◆ **TO DO**
Please copy out, unchanged, the lines that open with the line containing "Task: Toggle 高中一年级 legend item in pie chart" and close with the line containing "[x=947, y=6]".

┄┄┄┄┄┄┄┄┄┄

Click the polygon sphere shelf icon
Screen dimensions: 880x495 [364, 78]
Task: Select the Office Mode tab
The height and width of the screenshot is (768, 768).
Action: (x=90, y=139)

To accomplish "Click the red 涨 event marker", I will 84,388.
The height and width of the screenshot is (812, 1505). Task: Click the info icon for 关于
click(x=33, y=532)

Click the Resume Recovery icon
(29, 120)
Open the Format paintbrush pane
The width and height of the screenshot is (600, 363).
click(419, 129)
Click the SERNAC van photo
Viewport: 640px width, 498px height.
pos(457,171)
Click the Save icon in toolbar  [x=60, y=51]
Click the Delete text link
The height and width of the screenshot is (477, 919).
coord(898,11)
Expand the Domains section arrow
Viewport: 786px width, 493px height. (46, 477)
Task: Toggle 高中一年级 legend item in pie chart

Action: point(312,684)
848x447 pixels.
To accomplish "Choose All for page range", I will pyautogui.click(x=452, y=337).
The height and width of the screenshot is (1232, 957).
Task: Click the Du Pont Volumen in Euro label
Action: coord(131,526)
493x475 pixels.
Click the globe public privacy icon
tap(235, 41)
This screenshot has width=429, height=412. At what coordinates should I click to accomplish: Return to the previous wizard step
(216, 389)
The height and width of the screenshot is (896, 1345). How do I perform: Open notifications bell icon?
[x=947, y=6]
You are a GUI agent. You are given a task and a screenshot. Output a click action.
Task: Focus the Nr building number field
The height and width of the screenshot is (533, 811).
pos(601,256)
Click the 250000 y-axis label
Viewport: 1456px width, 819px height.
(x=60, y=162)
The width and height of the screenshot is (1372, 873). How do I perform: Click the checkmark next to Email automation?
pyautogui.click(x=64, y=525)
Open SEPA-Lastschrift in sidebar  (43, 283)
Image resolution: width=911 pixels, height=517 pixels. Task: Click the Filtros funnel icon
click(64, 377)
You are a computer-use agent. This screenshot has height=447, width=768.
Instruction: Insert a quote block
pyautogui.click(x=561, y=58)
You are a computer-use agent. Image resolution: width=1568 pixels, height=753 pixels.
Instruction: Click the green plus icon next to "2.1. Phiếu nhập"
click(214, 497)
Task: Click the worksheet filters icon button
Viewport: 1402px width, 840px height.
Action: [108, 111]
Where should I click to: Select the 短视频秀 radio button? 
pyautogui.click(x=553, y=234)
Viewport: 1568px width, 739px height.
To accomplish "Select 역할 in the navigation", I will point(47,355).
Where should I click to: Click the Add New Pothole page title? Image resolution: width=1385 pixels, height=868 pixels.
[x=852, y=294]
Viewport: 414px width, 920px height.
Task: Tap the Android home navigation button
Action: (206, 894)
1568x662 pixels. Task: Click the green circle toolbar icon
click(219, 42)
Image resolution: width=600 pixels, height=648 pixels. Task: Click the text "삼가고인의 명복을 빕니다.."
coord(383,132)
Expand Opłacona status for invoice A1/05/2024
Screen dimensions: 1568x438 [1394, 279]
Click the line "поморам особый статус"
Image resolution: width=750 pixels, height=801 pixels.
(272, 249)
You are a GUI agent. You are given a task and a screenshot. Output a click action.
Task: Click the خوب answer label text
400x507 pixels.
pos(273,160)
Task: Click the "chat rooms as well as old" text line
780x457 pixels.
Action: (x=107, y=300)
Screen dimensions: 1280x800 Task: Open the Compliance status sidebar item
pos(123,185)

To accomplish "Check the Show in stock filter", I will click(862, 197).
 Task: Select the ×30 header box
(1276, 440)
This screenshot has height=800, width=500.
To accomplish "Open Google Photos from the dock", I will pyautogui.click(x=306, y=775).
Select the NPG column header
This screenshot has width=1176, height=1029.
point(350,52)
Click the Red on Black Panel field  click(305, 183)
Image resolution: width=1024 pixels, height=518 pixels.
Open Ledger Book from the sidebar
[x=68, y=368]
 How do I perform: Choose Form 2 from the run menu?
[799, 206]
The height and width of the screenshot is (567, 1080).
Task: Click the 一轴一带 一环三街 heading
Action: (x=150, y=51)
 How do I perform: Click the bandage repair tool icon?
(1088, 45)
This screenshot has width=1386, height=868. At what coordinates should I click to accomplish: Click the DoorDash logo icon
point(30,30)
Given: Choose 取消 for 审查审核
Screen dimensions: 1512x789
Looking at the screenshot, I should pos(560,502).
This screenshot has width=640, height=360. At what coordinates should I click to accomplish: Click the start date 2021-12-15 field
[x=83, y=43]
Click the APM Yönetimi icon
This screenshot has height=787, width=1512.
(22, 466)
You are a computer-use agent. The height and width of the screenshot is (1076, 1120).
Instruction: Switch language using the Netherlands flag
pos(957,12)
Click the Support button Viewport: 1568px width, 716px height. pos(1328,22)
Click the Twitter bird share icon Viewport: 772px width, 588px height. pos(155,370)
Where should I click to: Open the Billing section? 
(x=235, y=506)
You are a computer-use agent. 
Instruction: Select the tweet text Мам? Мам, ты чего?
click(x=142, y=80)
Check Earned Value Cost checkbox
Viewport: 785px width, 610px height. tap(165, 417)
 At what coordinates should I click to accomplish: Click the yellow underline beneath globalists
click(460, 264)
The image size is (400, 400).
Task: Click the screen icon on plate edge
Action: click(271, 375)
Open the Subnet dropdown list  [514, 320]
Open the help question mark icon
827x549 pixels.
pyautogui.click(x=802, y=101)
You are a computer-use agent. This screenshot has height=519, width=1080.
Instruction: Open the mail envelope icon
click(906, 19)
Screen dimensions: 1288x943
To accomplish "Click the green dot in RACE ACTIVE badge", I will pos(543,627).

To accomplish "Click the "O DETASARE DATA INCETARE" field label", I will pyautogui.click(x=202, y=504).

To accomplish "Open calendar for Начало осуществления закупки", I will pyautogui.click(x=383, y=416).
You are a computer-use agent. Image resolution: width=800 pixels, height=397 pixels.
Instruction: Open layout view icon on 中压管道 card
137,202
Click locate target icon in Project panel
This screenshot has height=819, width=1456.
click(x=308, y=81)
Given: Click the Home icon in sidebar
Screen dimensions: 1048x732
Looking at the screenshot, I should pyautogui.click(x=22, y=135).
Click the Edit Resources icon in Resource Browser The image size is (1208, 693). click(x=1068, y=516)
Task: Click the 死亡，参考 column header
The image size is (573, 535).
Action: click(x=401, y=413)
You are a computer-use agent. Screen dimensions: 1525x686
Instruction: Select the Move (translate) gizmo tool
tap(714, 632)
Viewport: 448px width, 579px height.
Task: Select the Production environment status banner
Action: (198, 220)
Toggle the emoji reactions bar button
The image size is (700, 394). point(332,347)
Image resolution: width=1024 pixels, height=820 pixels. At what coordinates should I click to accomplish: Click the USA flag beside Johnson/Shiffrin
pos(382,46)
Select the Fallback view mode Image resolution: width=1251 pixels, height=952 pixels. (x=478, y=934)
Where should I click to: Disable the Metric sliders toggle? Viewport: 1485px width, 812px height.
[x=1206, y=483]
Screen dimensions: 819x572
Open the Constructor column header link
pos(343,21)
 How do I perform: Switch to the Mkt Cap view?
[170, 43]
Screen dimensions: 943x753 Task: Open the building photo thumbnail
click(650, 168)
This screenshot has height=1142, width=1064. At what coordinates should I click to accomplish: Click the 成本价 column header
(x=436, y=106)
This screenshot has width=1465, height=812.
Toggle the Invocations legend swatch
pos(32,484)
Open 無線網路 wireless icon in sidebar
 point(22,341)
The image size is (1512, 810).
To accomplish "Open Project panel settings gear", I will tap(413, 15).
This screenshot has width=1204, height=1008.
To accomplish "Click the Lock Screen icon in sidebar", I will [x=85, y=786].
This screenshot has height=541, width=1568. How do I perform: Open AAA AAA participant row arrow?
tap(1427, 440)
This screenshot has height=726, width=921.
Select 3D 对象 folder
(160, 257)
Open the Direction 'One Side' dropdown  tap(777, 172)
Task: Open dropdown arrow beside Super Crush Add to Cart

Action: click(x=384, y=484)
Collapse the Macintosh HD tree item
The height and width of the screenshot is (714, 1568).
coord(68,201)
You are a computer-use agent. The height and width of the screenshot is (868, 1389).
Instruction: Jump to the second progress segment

┄┄┄┄┄┄┄┄┄┄

◆ **RESULT OF THIS EXERCISE**
Task: Toggle 高中一年级 legend item in pie chart

Action: point(312,684)
848x447 pixels.
To accomplish "Choose All for page range", I will pyautogui.click(x=452, y=337).
The height and width of the screenshot is (1232, 957).
Task: Click the Du Pont Volumen in Euro label
Action: coord(131,526)
493x475 pixels.
Click the globe public privacy icon
tap(235, 41)
This screenshot has width=429, height=412. At what coordinates should I click to accomplish: Return to the previous wizard step
(216, 389)
The height and width of the screenshot is (896, 1345). How do I perform: Open notifications bell icon?
[x=947, y=6]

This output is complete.